If your knee pain doesn’t go away following other prescribed treatments, your doctor may recommend surgery. Which type of surgery you have will depend on your particular injury or condition.
Surgery is often used to treat knee pain due to a mechanical problem, such as a torn cartilage or ligament, or to treat knees that are ravaged by osteoarthritis.
Arthroscopy is a procedure in which your orthopedic surgeon uses a small camera to both diagnose and treat knee pain.
“Arthroscopy is usually used for a mechanical problem, such as a torn meniscus or ligaments,” says William Bargar, MD, director of the Joint Replacement Center at Sutter General Hospital in Sacramento, Calif., and a spokesperson for the American Academy of Orthopaedic Surgeons. “When you have these kinds of problems, there are typically loose pieces of cartilage in your knee joint, and taking them out is helpful. There’s also a role for arthroscopy for other conditions, such as ligament reconstructions.”
Arthroscopic knee surgery is typically done as an outpatient procedure and lasts less than an hour. After going home, most people are able to walk unassisted, but it can take up to eight weeks until your knee is completely back to normal.
Anterior cruciate ligament (ACL) tears are quite common and are treated by replacing the torn ligament with a graft made of tendon, which comes from a hamstring tendon autograft, a patellar tendon autograft, or a quadriceps tendon autograft. An autograft means the tissue is taken from a part of your body and used elsewhere in your body. An alternative method is called an allograft, in which the graft comes from a cadaver.
For knee pain due to arthritis, joint replacement surgery has become more common in recent years.
“Anytime you talk about replacing a joint, people get nervous because they think you are going to take out the whole joint,” says Dr. Bargar. “We actually just resurface the joint because the cartilage has worn away. The goal is to resurface that joint so the bearing surface is metal against plastic. We only take away a tiny bit.”
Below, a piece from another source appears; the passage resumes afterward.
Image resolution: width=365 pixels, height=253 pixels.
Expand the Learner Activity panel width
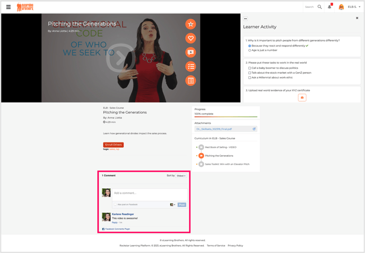[x=246, y=19]
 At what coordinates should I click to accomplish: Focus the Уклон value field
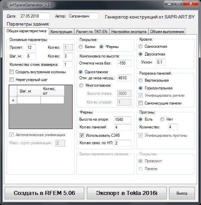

After removing the damaged bone and cartilage, your surgeon will position the new metal and plastic joint surfaces to restore your knee alignment and function.
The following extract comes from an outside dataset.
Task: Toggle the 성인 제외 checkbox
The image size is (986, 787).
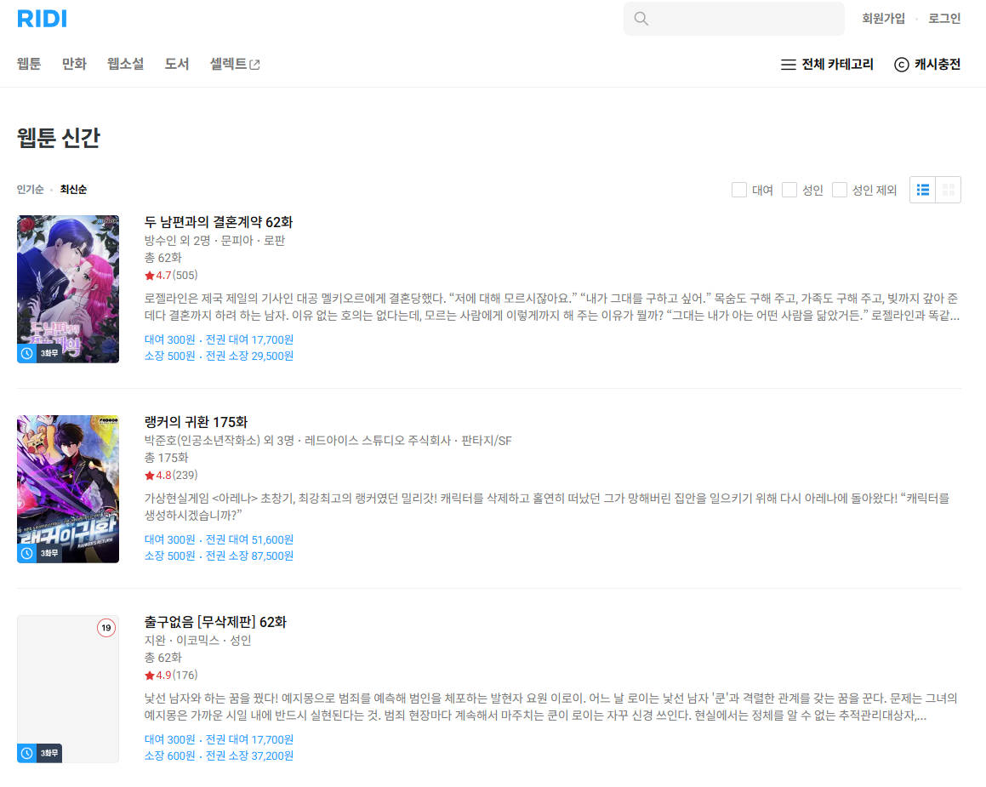Action: pos(840,189)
If your knee pain is caused by a single compartment in your knee, you may be a candidate for unicompartmental, or partial, knee replacement surgery. Not too long ago, this type of surgery was used only for thin, older people who were not very active.
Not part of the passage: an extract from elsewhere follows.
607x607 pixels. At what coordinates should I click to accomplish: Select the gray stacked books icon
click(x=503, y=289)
“Some really exciting things are going on with partial knee replacements,” Bargar says. “We’re changing our indications. If you compare partial and total knee replacements, total generally has worked better. But over the last six to eight years, there’s big emphasis on doing less invasive surgeries. Doctors have changed their thinking. If most of the wear is in one compartment, we can think about doing a partial replacement. Now, if you do a partial in a younger patient, we think of it as a staging procedure. It will last 10 to 15 years and then we’ll have to do a total knee replacement. Patients like the idea of a staging procedure, and that’s why we’re seeing more partial knee replacements.”
Ultimately, the decision to have a partial vs. total knee replacement for knee pain caused by osteoarthritis depends on the level of damage to your knee. If there is more than one compartment involved, you’ll need a total knee replacement.
Bargar advises that if you have knee pain and are considering any kind of surgery, it’s important to ask your surgeon how many procedures of your particular kind he has performed. “Joint replacement is technically challenging, and you should go to someone who has done at least 50 per year,” he says.
Regardless of the type of surgery used to treat your knee pain, pain management with medication, specific exercise, and therapy will have you on the road to a relatively quick recovery. “We can get patients through surgery a lot more easily today,” Bargar says. And that is good news for the millions of people living with knee pain.